Around this time last year, Anders Fogh Rasmussen posed as a man of peace. “There can be no justification for anyone, political movement or state, to perpetrate violence deliberately targeting civilians,” the NATO secretary-general said in an interview with the Tel Aviv daily Haaretz.
If Rasmussen was true to his words, he would be handing himself into the police. A new report by several organisations has presented evidence indicating that NATO categorised civilian areas of Libya as military targets. Raji Sourani, director of the Palestinian Centre for Human Rights, who helped prepare the report following a visit to Libya, concluded “we have reason to think that there were some war crimes perpetrated”, identifying NATO’s killing of 47 non-combatants in Sirte during September 2011 as an incident of particular concern.
The truth is that Rasmussen is too busy with high politics to fret about the little people of Libya. Near the top of his “to do” list is the preparation of a summit in Chicago slated for May.
Hosting the event in his adopted hometown, Barack Obama will more than likely use the occasion to boost his prospects of re-election by illustrating how the US controls the alliance and is adamant that it continues doing so. The only caveat I wish to add to this prediction is that Obama may be slightly more nuanced in his choice of words.
“Smart defence”
My forecast is based on two documents published in January (as well as America’s general belligerence).
NATO’s annual report says that “smart defence” will be the hot topic in the Windy City. In his preface, Rasmussen implies that “smart defence” involves making the kind of planes and weapons supplied by the US to attack Libya more available to other members of the alliance. In keeping with these straitened times, it is a question of “doing better with less by working more together,” he wrote.

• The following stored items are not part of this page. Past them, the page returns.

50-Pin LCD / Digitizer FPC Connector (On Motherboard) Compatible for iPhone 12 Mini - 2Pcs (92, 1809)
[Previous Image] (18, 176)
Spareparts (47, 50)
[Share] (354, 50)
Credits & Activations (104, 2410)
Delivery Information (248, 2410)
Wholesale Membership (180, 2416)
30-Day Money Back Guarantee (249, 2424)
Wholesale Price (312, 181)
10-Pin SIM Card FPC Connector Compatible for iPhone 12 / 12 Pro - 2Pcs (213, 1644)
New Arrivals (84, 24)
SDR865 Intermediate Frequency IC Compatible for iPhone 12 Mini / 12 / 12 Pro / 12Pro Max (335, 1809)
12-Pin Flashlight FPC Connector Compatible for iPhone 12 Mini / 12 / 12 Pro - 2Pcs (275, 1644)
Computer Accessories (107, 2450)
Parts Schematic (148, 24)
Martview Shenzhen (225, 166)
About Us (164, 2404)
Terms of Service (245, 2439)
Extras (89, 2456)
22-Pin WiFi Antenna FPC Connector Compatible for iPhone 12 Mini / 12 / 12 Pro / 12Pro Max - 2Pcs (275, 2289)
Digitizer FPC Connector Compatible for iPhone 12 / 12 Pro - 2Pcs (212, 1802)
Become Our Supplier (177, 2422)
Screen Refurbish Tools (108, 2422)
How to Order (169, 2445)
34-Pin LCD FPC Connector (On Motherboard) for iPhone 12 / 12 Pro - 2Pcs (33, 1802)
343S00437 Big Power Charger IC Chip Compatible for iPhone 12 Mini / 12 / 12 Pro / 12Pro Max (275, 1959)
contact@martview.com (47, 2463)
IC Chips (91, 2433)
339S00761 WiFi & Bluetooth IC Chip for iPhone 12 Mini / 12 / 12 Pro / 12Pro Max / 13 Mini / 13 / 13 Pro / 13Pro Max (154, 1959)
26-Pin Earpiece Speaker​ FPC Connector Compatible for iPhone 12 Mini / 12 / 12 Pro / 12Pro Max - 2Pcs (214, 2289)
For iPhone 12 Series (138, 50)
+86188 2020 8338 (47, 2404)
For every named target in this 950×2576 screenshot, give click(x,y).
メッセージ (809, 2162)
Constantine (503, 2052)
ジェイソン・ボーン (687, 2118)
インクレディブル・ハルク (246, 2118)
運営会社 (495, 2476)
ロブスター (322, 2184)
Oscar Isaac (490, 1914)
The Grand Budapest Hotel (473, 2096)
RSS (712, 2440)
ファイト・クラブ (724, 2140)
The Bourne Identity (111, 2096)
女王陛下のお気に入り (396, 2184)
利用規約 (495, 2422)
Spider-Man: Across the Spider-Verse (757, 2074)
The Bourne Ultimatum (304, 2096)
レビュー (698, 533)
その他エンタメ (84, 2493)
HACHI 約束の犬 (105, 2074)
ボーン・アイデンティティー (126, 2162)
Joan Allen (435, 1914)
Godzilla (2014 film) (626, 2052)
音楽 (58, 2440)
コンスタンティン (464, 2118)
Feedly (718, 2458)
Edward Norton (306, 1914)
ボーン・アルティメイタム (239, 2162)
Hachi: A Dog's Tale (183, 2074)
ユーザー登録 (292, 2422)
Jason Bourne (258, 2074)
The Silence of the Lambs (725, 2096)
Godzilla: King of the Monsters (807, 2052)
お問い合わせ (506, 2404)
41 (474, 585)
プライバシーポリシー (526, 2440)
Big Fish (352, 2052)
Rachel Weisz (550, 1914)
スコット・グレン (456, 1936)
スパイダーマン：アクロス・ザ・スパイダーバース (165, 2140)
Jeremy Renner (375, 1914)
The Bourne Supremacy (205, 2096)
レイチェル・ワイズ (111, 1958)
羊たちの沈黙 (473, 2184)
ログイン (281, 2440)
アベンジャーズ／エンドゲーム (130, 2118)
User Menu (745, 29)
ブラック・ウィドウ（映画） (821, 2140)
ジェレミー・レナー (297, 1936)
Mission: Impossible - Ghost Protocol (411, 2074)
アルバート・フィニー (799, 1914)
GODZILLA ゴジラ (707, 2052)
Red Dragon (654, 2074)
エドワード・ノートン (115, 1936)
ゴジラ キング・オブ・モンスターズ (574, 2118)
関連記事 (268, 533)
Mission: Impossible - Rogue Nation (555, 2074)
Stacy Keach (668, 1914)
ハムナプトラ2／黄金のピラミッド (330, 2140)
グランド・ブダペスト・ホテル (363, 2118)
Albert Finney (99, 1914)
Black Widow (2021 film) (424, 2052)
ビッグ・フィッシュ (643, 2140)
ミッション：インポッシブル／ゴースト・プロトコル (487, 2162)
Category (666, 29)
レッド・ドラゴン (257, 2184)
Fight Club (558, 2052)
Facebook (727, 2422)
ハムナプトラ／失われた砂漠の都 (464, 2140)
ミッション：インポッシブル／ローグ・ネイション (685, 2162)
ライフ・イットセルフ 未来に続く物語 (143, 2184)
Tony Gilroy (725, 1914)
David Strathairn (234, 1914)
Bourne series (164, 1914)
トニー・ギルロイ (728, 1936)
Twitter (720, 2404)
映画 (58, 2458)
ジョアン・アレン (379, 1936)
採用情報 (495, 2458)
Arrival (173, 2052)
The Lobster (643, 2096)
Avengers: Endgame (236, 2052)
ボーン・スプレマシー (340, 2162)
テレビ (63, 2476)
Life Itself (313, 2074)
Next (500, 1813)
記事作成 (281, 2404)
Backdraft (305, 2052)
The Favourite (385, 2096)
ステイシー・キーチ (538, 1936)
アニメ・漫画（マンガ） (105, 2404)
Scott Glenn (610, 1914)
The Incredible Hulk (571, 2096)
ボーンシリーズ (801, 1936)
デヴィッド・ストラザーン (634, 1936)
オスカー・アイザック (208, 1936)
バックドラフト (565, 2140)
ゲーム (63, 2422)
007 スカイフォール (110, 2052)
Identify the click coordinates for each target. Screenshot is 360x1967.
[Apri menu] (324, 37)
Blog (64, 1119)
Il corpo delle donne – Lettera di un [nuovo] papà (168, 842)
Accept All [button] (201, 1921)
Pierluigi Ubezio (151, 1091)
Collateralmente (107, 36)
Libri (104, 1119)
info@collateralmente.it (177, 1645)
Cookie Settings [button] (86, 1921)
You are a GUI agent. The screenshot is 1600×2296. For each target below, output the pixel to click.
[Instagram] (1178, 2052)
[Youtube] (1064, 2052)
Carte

It would be naive to think that “smart defence” will mean any loosening of America’s iron grip over NATO.
The second document aiding me as an amateur clairvoyant comes from the Pentagon and is called “Sustaining US Global Leadership”. Despite containing some mollifying language about finding “partners” throughout the world, this tract effectively threatens both China and Iran with military action. “Sophisticated adversaries”, it warns, will “complicate our operational calculus” by means ranging from cyber warfare to ballistic missiles.
A wet dream for prospectors
The provocative talk is not confined to the Pentagon. In 2010, Hilary Clinton declared that the US had a “national interest” in the South China Sea. “National interest” is a synonym for “economic interest”; with its vast amounts of unexploited gas and oil, the South China Sea is one big wet dream for prospectors.
Duelling with China should be seen as either a key factor behind or the subtext to the wars Obama has inherited, as well as the fresh ones he has initiated or appears intent on declaring (under pressure from his clients in Israel and the Zionist lobby at home).
Trade magazines for the energy industry have been commenting lately about China’s increasing involvement in Central Asia. A gas pipeline between Turkmenistan and China opened in 2009 and has been extended to carry gas from Uzbekistan and Kazakhstan.
All of those countries are in the same neighbourhood as Afghanistan. The official narrative holds that America and NATO’s occupation of Afghanistan is purely a response to how the Taliban sheltered Osama bin Laden. More quietly, the West’s marauders have been plotting to get their paws on Central Asia’s resources.
Shortly before his death in 2010, the diplomat and businessman Richard Holbrooke was examining ways of increasing energy cooperation between Afghanistan and the surrounding region. Considering Holbrooke’s track record, it’s impossible to believe he undertook that work for benevolent reasons; in the 1970s, the same Holbrooke helped keep up the flow of arms to Suharto’s regime in Indonesia. Holbrooke was unperturbed by the likelihood those weapons would assist the genocide being undertaken in East Timor; rather, his assessment was that the US needed to have cordial relations with Indonesia because it was an “important oil producer”.
Attacking any “enemy”, any time
After the Pentagon issued its aforementioned paper, Defence Secretary Leon Panetta bragged about a “bunker-buster” bomb assembled for the US military by Boeing. Speaking to The Wall Street Journal, Panetta said the purpose of this Massive Ordnance Penetrator (MOP) is to “be able to get at any enemy, anywhere”.
His words are indicative of how there has been no change in mindset between the Bush and Obama administrations on foreign policy. As Tariq Ali wrote in his book The Obama Syndrome, the only differences have been in “diplomatic mood music”.
Later this month George W Bush will be decorated with the Order of the Cross of Terra Mariana, Estonia’s highest civil award. Why? Because he helped the country join NATO in 2004.
Estonia is one of 13 former Soviet republics so far used by NATO as transit routes to bring troops and equipment to Afghanistan. Obama wants to go a step further; in the past few weeks, he has promised to support Georgia’s bid for full NATO membership.
The consequence of NATO expansion is that Russia is encircled by its Cold War foe. Just as Russia is feeling the heat, the US is stoking the fires of animosity towards China.
Many of us wept the night Obama was elected. There’s no point in shedding new tears of disappointment. Rage is a better response.